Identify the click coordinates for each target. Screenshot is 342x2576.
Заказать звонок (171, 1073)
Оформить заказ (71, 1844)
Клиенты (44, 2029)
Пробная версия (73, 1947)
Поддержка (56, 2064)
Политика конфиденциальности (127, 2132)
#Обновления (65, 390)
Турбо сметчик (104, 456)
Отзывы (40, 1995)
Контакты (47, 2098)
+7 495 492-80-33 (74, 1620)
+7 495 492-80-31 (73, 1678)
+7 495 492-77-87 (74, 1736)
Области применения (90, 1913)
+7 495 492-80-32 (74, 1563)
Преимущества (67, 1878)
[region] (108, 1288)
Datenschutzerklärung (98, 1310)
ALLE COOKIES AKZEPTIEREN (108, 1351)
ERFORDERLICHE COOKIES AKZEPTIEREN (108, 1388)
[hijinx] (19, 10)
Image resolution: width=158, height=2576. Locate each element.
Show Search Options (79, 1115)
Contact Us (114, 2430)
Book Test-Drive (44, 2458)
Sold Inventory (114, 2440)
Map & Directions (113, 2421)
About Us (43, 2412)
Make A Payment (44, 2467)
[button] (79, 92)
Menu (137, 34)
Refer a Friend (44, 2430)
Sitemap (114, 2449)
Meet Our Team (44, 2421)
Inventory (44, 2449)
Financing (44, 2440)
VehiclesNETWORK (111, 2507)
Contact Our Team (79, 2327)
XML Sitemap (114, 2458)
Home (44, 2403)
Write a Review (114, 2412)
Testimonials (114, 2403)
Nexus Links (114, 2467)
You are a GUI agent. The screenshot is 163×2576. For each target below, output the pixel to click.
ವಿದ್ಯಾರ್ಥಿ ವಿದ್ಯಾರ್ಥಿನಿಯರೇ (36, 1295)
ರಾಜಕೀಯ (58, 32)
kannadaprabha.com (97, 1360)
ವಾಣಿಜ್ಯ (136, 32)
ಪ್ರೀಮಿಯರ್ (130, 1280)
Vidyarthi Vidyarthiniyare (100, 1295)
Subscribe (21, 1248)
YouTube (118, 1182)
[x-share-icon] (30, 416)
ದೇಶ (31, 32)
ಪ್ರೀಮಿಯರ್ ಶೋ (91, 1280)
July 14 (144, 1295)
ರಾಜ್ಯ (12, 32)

• [WHAT YOU SHOULD DO] What lines in the material above include "AKZEPTIEREN"? Copy every one of them.

• [FINISHED TASK]
ALLE COOKIES AKZEPTIEREN (108, 1351)
ERFORDERLICHE COOKIES AKZEPTIEREN (108, 1388)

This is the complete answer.